In Brazil, you get a single name. In France, you’re dubbed the next Zidane — a symbol of the hope cast upon every French teen talent that hints at stardom. Samir Nasri, Gael Kakuta, Yoann Gourcuff, Florian Thauvin. About a team’s worth of prospects have had to live with the label, none of whom have done as much to justify it as another French star.
Like others who’ve shared that burden, Louisa Nécib is no Zizou — also a decisive midfielder of Algerian ancestry — yet in 2011, when she first wrestled international attention for her near unmatched technique, the comparison seemed justified for more than heritage alone. At the last Women’s World Cup, Nécib captivated worldwide audiences from the opening moments of France’s first game against Nigeria. Leading a Bleues side that played the tournament’s most entertaining style, Nécib put herself, as well as France, on the international women’s soccer radar.
That was four years ago, when a 23-year-old Nécib looked poised to be the soccer hipster’s It Girl.
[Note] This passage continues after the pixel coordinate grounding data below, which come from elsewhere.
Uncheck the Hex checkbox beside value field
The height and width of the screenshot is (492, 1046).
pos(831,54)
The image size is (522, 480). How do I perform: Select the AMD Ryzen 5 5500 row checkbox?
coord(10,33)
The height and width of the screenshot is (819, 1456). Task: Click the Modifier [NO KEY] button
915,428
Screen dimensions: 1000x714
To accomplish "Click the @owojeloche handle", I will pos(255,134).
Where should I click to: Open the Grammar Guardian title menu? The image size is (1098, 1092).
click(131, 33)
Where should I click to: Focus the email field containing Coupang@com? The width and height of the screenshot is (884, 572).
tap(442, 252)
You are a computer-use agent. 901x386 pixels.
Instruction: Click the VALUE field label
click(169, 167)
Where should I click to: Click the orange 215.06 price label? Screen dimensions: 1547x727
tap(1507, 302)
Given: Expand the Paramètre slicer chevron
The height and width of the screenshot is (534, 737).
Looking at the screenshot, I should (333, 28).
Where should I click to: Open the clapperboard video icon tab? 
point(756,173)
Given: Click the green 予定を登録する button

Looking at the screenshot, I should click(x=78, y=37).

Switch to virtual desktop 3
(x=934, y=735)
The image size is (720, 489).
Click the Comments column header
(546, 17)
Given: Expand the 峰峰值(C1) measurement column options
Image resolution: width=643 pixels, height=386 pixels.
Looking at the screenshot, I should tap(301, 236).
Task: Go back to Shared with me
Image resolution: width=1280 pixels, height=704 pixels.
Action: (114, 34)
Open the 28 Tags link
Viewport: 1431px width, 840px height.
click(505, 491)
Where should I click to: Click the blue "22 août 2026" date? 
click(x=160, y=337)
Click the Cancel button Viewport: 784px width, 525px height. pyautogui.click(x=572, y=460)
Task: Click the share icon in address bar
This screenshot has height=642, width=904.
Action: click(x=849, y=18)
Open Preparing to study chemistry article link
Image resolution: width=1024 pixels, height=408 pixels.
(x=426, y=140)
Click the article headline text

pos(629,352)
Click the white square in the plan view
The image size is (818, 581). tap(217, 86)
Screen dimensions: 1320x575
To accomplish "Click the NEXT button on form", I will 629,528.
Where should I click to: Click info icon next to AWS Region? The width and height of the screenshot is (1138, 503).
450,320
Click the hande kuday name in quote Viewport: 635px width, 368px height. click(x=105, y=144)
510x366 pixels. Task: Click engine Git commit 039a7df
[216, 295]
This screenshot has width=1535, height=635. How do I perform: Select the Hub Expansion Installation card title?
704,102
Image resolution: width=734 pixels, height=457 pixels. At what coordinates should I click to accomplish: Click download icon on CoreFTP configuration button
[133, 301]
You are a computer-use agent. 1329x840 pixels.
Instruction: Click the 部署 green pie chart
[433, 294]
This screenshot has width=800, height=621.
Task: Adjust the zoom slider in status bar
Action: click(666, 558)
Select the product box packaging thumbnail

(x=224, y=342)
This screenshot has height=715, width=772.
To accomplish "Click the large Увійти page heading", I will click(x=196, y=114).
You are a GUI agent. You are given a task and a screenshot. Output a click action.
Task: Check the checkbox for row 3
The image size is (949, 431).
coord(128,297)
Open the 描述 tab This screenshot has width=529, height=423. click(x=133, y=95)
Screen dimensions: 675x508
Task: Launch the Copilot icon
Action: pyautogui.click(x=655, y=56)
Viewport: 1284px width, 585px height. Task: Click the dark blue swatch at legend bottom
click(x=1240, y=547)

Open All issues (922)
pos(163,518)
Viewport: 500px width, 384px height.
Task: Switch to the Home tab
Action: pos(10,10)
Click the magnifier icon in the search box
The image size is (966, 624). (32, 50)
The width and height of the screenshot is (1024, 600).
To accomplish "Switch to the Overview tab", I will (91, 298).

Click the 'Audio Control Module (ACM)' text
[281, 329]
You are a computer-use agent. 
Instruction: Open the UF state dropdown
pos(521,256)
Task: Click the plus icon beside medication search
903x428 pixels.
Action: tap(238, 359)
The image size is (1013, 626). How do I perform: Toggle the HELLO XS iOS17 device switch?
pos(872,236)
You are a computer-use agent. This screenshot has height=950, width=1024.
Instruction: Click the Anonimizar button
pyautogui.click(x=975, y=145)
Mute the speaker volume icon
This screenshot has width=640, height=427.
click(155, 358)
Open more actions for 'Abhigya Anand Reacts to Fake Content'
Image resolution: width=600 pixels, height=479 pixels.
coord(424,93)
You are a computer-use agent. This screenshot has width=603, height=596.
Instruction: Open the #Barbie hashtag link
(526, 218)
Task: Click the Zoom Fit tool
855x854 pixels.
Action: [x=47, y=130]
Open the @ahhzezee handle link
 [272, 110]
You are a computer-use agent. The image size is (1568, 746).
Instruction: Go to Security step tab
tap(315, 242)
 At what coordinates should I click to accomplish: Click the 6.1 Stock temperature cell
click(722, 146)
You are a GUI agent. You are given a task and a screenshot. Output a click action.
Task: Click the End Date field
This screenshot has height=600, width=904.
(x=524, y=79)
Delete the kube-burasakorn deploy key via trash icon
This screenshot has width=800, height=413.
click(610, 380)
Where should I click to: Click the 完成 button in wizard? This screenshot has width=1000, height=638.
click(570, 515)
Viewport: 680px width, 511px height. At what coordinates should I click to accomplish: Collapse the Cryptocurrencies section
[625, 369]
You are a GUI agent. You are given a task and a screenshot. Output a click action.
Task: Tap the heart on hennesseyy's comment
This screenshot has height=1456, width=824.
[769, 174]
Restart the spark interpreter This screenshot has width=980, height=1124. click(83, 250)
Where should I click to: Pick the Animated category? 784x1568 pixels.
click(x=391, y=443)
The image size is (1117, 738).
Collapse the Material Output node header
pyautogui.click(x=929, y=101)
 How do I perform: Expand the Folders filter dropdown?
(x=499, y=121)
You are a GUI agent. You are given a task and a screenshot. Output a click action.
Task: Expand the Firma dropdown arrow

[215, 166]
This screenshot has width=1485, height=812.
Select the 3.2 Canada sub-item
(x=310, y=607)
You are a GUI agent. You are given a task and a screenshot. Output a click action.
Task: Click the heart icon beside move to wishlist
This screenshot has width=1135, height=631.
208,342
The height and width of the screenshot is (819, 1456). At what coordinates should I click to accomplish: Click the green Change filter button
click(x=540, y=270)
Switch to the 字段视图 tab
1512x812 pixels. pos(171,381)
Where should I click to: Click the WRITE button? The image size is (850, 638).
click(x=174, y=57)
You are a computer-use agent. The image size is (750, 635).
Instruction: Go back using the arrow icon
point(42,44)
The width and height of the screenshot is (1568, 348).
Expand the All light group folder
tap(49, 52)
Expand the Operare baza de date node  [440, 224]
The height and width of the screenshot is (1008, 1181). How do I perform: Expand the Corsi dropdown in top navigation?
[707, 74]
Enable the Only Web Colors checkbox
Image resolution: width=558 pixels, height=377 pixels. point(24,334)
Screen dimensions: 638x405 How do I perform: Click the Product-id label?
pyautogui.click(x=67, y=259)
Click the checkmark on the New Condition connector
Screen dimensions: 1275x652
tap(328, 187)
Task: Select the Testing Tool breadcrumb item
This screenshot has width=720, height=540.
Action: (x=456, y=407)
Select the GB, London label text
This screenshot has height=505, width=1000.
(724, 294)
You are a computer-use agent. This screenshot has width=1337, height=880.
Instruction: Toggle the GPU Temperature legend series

Now, a World Cup cycle later, France is still waiting for its big breakthrough — the jump that would take it from plucky challenger to a serious contender for major titles. And at club level, a once hegemonic Lyon has found life more competitive, given the Division 1 Féminine’s emergence of Paris Saint-Germain.
That, however, only makes Nécib more intriguing. Amid a highlight reel of long-distance goals and a control on the ball that’ll make any misogynist question his dogma, Nécib’s been unable to take France to the next level. At Lyon, the recent challenges from PSG and, in Europe, Wolfsburg have created a feeling that the era of OL is fading.
But what if that’s not true? What if, at the time when both sides need a final push, she embraced the moniker? What if her club’s recent Champions League elimination to its French rival ignited a fire, one that carried over into Canada. What if France’s recent victory over Germany was a sign of what the team can still become?
What if Nécib can still become “the next Zidane” and more? What if she took that complete package on the field — one that’s produced 22 goals in 101 caps, a 2013 Puskas Award nomination, an All-Star nod at the last World Cup — and met us back in July 2011, when everybody thought the next it big thing would be that 23-year-old phenom? What if she took the mantle, devoured it, owned it, then met us back here, on the brink of the 2015 World Cup?
It could still happen. With Nécib, almost anything can.